Enantioselective Stetter Reactions of Enals and Modified Chalcones Catalyzed by N-Heterocyclic Carbenes

摘要

Organocatalytic activation of readily available substrates has led to the rapid development of many enantioselective reactions in the last decade. In N-heterocyclic carbene (NHC) catalysis, reactions of enals with enones or enone derivatives have been extensively investigated and are reported to undergo a diverse set of transformations based on the catalytically generated enolate and homoenolate equivalents as intermediates. In contrast, the NHC-catalyzed enantioselective Stetter-type Michael additions of enals to enones remain challenging in part due to the competing and often dominant homoenolate or enolate pathways.

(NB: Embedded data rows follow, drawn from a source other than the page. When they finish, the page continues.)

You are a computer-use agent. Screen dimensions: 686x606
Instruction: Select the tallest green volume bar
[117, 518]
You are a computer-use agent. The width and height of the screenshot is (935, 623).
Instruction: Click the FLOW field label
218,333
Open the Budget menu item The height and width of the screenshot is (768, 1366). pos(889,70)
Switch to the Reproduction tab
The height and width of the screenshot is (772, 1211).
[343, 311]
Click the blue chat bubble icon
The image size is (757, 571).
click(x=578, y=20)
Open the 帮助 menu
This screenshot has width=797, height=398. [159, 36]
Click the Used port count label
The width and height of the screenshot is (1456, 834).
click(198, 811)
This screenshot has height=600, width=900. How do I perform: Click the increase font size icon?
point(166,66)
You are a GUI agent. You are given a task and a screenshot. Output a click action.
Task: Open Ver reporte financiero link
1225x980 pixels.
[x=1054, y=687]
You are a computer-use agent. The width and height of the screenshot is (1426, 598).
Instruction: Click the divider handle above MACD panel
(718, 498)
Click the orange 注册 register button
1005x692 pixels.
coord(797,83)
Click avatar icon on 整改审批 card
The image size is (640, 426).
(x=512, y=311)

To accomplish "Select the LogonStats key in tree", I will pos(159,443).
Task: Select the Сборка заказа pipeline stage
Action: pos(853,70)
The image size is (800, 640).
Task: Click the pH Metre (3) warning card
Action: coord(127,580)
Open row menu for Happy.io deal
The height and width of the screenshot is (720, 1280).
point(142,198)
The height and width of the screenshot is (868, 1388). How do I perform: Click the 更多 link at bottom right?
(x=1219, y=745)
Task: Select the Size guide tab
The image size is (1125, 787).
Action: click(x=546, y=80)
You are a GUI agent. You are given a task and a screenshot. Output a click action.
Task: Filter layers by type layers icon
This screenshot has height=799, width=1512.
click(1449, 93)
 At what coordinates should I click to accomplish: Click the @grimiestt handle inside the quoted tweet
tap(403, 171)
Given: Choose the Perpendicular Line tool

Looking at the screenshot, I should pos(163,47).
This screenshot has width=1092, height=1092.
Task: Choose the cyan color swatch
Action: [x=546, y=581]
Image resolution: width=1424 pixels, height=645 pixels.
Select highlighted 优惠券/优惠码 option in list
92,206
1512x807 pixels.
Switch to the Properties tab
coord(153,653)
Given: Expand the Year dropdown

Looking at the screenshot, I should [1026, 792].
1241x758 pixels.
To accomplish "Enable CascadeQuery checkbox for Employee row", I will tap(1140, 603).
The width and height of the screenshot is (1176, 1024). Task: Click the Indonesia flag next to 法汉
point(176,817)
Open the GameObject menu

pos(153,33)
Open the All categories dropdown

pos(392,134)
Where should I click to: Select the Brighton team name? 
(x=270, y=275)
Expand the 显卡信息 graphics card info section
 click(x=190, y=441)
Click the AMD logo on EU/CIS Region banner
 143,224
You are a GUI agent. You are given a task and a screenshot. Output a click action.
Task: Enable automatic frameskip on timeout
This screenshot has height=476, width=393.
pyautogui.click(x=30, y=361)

Herein we report an enantioselective Stetter reaction of enals and modified chalcones using triazolium-based NHC catalysts Eq. (1). The previously reported typical homoenolate and enolate pathways were largely suppressed especially when β-alkyl enals were used as the acyl anion precursors and alkylidene diketones as the Michael acceptors. Enals having two β substituents can also behave as effective acyl anion precursors. A relevant and elegant enantioselective Stetter reaction between enals and nitro-alkenes using NHC and catechol cocatalysts was reported by Rovis and co-workers recently.